::: RECORDS SUPPLIED :::

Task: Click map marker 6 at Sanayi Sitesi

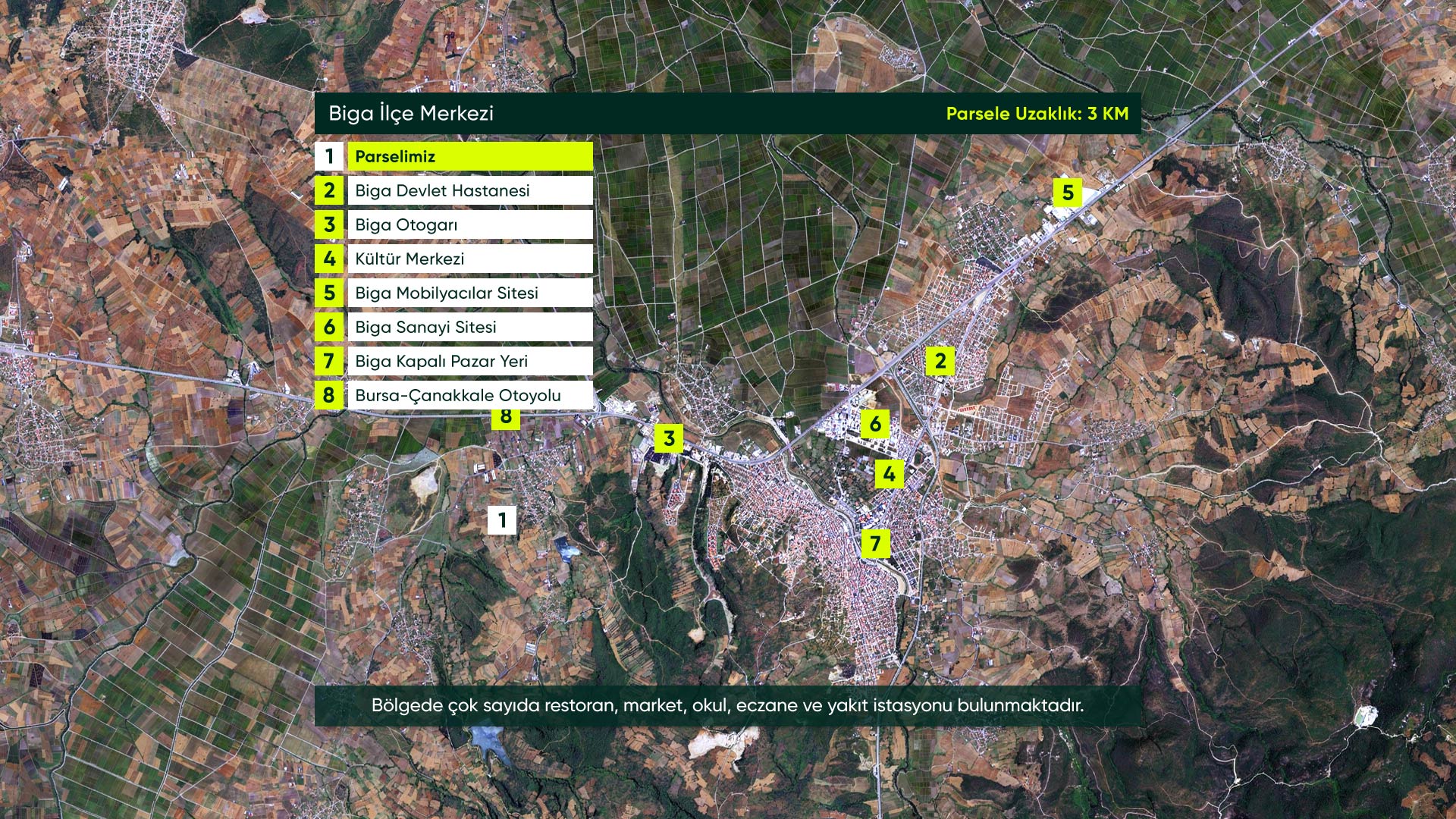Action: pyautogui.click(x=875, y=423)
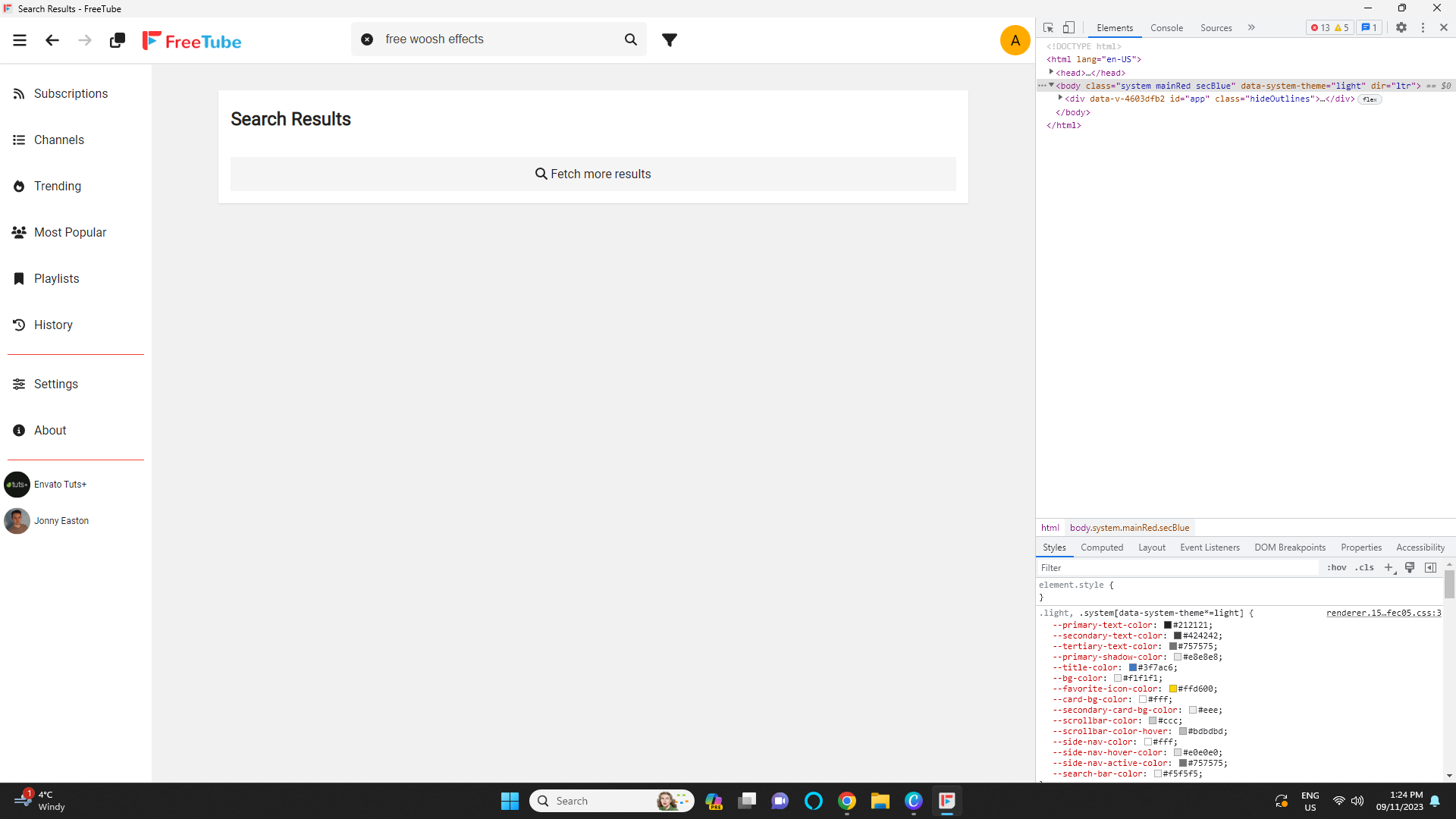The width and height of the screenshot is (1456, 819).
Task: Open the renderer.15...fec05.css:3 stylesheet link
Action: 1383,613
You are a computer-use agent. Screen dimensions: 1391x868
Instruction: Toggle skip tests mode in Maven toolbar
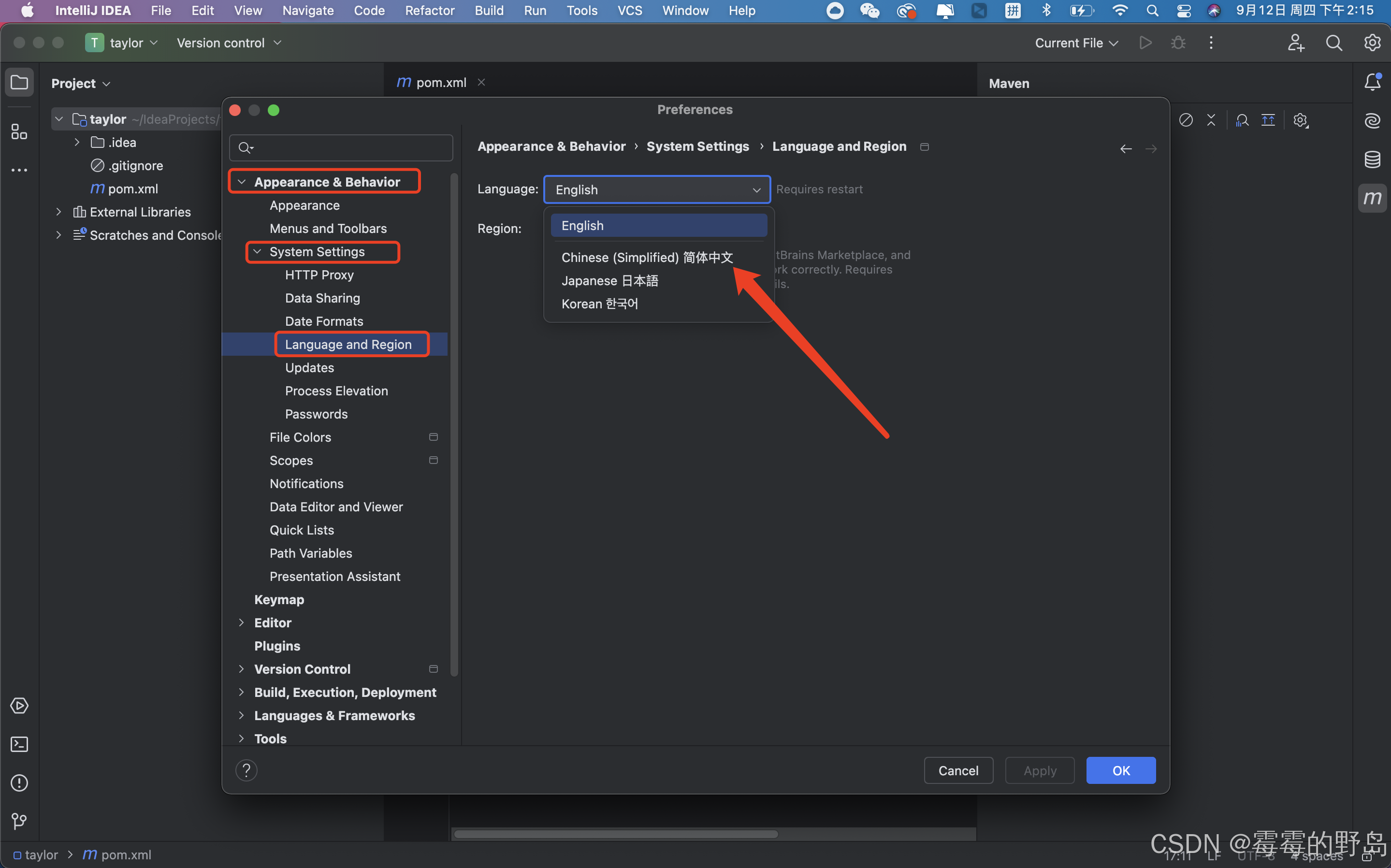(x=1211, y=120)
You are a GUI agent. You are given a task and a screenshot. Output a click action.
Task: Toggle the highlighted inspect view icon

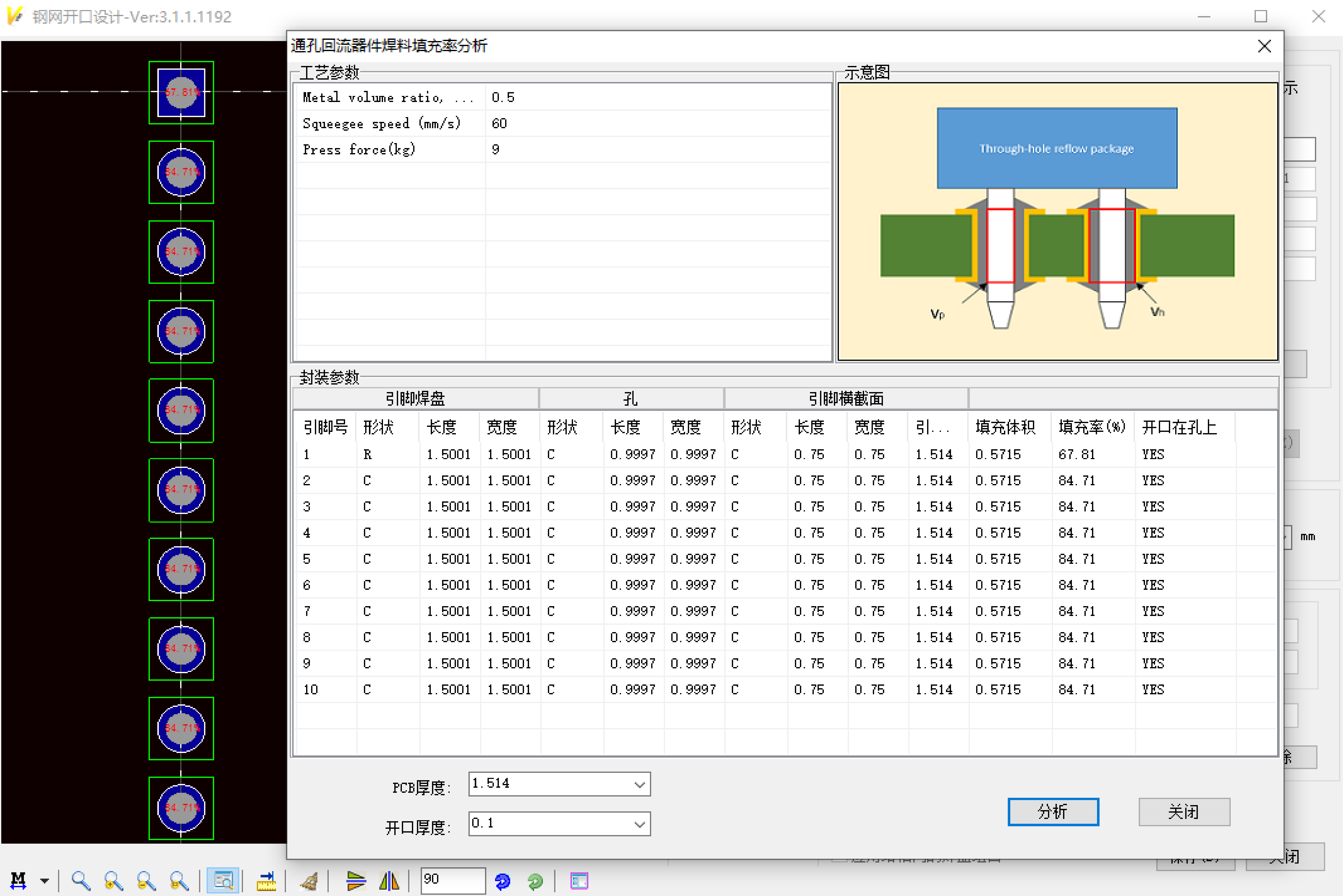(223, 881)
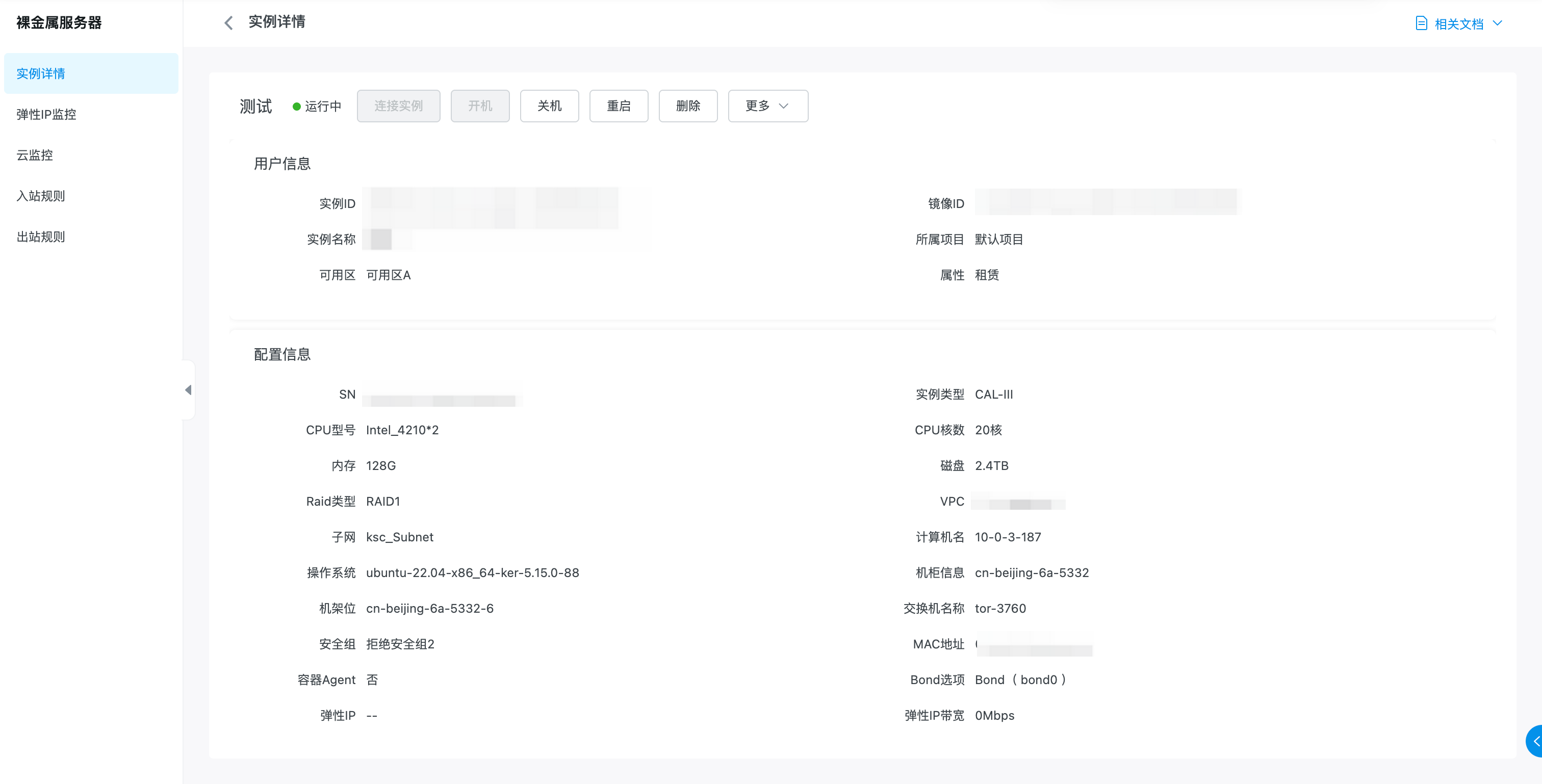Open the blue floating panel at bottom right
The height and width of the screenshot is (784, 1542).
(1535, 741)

:::

AIM OF THE EXERCISE
With the pictures left out, write out all of the data exactly.

THE ANSWER
Task: Click map marker 6 at Sanayi Sitesi

Action: pyautogui.click(x=875, y=423)
The width and height of the screenshot is (1456, 819).
Task: Open the renderer.15...fec05.css:3 stylesheet link
Action: 1383,613
You are a computer-use agent. Screen dimensions: 1391x868
Instruction: Toggle skip tests mode in Maven toolbar
(x=1211, y=120)
You are a GUI agent. You are given a task and a screenshot. Output a click action.
Task: Toggle the highlighted inspect view icon

(223, 881)
Open the blue floating panel at bottom right
The height and width of the screenshot is (784, 1542).
(1535, 741)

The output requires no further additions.